Hau’s cold-atom research began in the mid-1990s, when she put ultra-cold atoms in such cramped quarters they formed a type of matter called a Bose-Einstein condensate. In this state, atoms behave oddly, and traditional laws of physics do not apply. Instead of bouncing off each other like bumper cars, the atoms join together and function as one entity.
The first slow-light breakthrough for Hau and her colleagues came in March 1998. Later that summer, they successfully slowed a light beam to 38 miles per hour, the speed of suburban traffic. That’s 2 million times slower than the speed of light in free space. By tinkering with the system, Hau and her team made light stop completely in the summer of 2000.
These breakthroughs may eventually be used in advanced optical-communication applications. “Light can carry enormous amounts of information through changes in its frequency, phase, intensity or other properties,” Hau said. When the light pulse stops its information is suspended and stored, just as information is stored in the memory of a computer. Light-carrying quantum bits could carry significantly more information than current computer bits. Quantum computers could also be more secure by encrypting information in elaborate codes that could be broken only by using a laser and complex decoding formulas.

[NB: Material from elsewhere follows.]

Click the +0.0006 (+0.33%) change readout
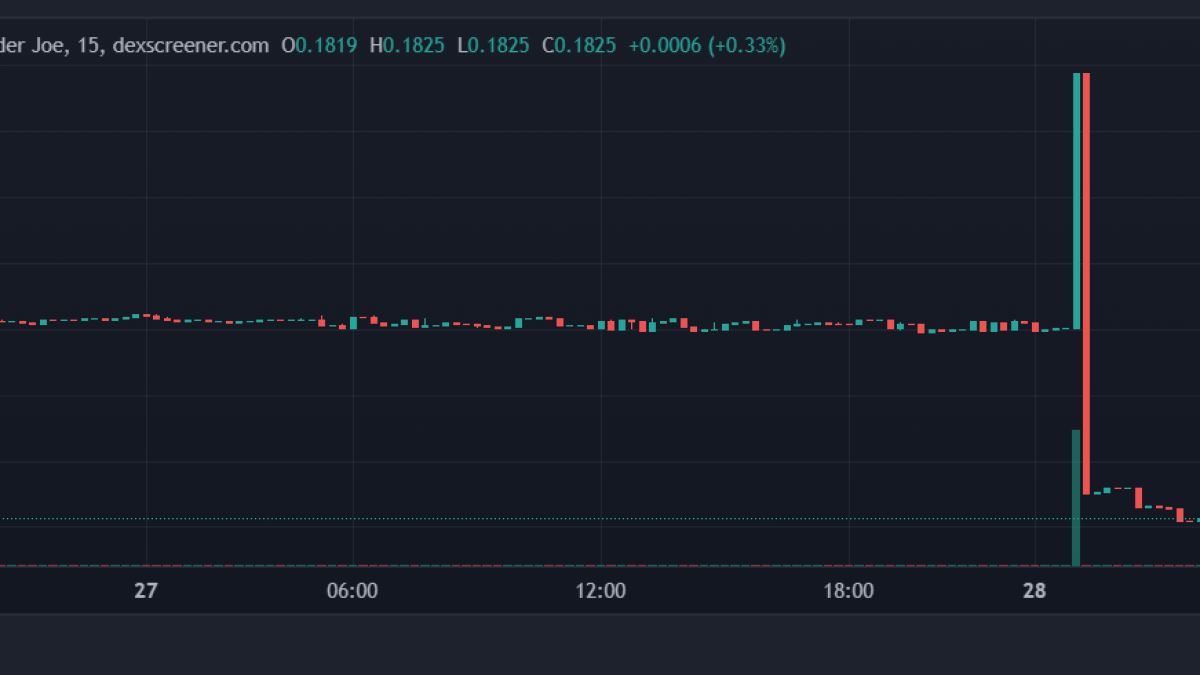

Hau’s team is also using slow light as a completely new probe of the very odd properties of Bose-Einstein condensates. For example, with the light roadblock the team created, they can study waves and dramatic rotating-vortex patterns in the condensates.
The Harvard research team includes Hau; Drs. Zachary Dutton, Chien Liu, Brian Busch and Michael Budde; and graduate students Christopher Slowe, Naomi Ginsberg and Cyrus Behroozi. More information about Hau’s research is available on the Internet, at http://www.physics.harvard.edu/fac_staff/hau.html.
For information about NASA’s Fundamental Physics Program on the Internet, visit http://spaceresearch.nasa.gov or http://funphysics.jpl.nasa.gov.
Hau conducts research under NASA’s Fundamental Physics in Physical Sciences Research Program, part of the agency’s Office of Biological and Physical Research, Washington. NASA’s Jet Propulsion Laboratory, Pasadena, Calif., a division of the California Institute of Technology, Pasadena, manages the Fundamental Physics program.